If 100 people took their EpiPens right now accidentally, and they didn’t really need it, we would say, “Stay at home, you’re fine.” The medication is not a worry at all.
AL: One parent e-mailed to say: “Besides food allergies, my child has highly sensitive skin. If I gave her the auto-injector every time she had a hive, it would be once or twice a week.” How do you differentiate between a localized reaction and a systemic reaction?
RW: Every symptom needs to be interpreted and treated in the context of the situation. So if those hives showed up in a situation where the parent is quite confident there was no ingestion of a problem food, we would treat them as a very benign condition. If hives showed up with a child at a birthday party or at a family picnic where there’s lots of food around, and the child’s been out of the parent’s sight, then you have to assume that there’s been a food exposure, and treat that possible reaction more aggressively.

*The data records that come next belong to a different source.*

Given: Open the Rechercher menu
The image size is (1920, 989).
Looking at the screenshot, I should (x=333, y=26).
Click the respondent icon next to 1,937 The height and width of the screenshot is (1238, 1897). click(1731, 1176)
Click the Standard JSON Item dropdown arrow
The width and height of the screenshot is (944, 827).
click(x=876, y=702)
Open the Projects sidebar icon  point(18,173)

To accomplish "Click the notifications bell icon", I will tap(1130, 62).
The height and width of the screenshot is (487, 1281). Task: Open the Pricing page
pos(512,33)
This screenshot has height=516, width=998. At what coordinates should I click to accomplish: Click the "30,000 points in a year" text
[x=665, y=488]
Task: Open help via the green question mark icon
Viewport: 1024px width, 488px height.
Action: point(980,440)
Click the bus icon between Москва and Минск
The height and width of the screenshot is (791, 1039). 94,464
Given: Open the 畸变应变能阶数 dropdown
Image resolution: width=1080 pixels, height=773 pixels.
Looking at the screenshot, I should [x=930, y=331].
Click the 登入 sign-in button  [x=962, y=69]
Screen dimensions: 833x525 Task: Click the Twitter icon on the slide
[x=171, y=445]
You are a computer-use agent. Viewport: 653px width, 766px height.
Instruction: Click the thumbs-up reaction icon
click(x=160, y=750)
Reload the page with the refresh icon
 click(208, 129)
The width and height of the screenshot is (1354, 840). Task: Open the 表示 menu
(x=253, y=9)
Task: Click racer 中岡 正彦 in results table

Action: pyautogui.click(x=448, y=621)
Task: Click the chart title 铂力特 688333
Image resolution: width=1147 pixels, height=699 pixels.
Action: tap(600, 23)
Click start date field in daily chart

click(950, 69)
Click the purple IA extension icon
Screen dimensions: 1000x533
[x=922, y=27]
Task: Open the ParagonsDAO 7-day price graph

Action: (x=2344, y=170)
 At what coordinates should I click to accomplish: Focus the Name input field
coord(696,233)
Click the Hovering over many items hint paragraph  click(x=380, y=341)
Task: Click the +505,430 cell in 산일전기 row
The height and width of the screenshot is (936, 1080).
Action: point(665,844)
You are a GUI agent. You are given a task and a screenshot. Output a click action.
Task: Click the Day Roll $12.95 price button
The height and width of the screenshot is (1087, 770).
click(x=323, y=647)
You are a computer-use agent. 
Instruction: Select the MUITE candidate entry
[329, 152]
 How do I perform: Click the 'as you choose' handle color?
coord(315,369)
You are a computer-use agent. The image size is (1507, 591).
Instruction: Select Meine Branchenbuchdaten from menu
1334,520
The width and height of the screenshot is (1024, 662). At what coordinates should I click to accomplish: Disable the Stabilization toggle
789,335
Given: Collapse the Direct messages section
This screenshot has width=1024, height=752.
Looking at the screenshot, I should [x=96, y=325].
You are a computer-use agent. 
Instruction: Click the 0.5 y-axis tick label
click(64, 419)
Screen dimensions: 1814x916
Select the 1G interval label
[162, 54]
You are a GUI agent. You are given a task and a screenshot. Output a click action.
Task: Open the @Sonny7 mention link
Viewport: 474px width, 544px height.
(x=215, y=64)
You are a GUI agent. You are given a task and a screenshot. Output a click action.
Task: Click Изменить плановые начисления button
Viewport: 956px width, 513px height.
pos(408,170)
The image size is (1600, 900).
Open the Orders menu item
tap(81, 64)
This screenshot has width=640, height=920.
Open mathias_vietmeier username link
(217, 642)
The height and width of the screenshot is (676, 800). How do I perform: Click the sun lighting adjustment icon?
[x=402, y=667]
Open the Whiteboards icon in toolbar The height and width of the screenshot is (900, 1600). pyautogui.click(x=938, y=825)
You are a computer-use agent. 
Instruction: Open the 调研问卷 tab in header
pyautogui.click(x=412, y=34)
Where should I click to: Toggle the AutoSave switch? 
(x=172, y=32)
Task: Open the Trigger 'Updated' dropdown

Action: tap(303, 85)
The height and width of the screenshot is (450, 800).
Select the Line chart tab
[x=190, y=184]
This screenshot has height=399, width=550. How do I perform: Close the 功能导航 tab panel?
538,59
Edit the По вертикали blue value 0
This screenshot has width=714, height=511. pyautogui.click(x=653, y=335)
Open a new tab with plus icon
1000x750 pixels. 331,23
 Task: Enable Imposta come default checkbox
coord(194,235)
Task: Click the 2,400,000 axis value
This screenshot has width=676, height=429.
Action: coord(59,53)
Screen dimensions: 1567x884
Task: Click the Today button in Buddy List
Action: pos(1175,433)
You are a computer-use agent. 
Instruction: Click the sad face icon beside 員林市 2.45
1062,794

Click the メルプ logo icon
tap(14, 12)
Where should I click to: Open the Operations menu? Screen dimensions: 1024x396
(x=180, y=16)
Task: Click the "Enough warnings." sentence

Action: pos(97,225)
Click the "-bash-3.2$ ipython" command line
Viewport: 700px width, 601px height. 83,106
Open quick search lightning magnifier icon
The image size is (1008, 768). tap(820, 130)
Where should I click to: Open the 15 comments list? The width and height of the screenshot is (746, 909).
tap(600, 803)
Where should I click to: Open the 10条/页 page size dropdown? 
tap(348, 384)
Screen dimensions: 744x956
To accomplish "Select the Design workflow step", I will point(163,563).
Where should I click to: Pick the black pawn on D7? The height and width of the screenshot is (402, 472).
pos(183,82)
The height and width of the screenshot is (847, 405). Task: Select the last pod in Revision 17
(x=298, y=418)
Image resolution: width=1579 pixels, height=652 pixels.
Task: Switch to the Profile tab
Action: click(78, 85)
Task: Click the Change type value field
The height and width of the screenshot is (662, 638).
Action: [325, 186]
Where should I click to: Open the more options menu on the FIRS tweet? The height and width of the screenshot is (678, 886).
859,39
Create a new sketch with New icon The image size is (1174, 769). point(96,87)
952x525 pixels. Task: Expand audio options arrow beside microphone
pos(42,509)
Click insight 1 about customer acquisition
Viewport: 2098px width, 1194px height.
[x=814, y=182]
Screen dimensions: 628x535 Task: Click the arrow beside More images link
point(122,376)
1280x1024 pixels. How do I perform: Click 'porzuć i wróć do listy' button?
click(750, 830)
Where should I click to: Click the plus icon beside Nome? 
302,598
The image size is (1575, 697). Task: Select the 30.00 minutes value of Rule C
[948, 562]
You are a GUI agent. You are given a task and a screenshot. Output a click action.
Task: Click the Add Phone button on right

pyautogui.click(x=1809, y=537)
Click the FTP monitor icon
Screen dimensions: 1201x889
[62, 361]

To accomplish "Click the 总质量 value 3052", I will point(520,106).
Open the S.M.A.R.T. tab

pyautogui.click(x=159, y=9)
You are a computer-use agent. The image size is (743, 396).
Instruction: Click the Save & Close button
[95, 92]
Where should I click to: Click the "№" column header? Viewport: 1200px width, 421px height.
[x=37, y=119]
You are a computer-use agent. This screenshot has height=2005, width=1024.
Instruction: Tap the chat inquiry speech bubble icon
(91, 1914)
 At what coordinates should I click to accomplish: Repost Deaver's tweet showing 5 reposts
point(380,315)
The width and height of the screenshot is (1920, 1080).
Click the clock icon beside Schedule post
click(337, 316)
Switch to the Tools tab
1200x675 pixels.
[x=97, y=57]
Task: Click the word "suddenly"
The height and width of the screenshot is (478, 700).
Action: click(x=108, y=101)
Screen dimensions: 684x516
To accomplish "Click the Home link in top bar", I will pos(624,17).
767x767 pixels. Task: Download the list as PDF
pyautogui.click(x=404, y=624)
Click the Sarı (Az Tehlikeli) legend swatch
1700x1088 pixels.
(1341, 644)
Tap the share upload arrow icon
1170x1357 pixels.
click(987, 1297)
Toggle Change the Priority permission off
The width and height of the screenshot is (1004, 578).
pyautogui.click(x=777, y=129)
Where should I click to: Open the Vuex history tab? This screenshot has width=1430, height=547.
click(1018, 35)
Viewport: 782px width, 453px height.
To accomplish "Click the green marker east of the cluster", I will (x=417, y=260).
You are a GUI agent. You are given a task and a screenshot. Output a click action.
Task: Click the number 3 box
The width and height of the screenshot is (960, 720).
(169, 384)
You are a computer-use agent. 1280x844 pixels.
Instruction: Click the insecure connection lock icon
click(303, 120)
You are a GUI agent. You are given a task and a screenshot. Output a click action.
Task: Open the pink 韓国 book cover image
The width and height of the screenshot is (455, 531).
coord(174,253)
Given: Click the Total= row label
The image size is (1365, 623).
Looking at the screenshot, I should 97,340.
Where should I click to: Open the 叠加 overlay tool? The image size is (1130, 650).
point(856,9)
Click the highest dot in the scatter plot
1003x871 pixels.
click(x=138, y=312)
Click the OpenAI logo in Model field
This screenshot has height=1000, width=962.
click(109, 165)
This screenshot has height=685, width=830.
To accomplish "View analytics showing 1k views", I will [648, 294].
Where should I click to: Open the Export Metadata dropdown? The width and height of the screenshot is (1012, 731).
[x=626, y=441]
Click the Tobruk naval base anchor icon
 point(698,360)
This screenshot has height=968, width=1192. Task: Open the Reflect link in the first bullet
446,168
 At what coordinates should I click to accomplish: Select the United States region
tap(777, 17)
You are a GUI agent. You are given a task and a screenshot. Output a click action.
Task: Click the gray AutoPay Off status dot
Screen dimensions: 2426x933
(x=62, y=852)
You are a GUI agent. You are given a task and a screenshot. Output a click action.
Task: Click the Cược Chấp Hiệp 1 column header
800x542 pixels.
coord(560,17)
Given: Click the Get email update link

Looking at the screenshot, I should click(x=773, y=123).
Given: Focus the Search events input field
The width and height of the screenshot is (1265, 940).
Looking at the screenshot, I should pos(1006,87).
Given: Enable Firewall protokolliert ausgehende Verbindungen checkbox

AL: Parents are also struggling with how to talk with their kids about the potential dangers of their conditions, and cases like Natalie’s. What do you advise?
RW: My feeling is there’s no benefit to talking about death in the preschool- or school-age years. When the child is literally a year old, the message is that foods can make you sick and you need to be careful. And then it becomes a little more specific: you can’t eat anything that I don’t approve or provide for you, because it can make you sick.
As the child becomes late school-age, early adolescence, then talking about fatality is completely appropriate. So depending on the maturity of the child, that’s when they’re 10, 11, 12. All it will do to a 6-year-old is upset them. They can’t conceptualize that to a point that there’s any value to it.
AL: When speaking to adolescents, do you do it in a way that doesn’t scare them?
RW: An element of fear is actually part of the message and is appropriate – and the message is typically given to that 11- or 12-year-old in the context of them taking more responsibility for carrying their epinephrine. So there’s a gradual transfer of responsibility from the parent to the child.
The message is, “If you don’t have it with you, you could die.” And that is an important part of the reason why they need to be convinced to have the medicine with them all the time.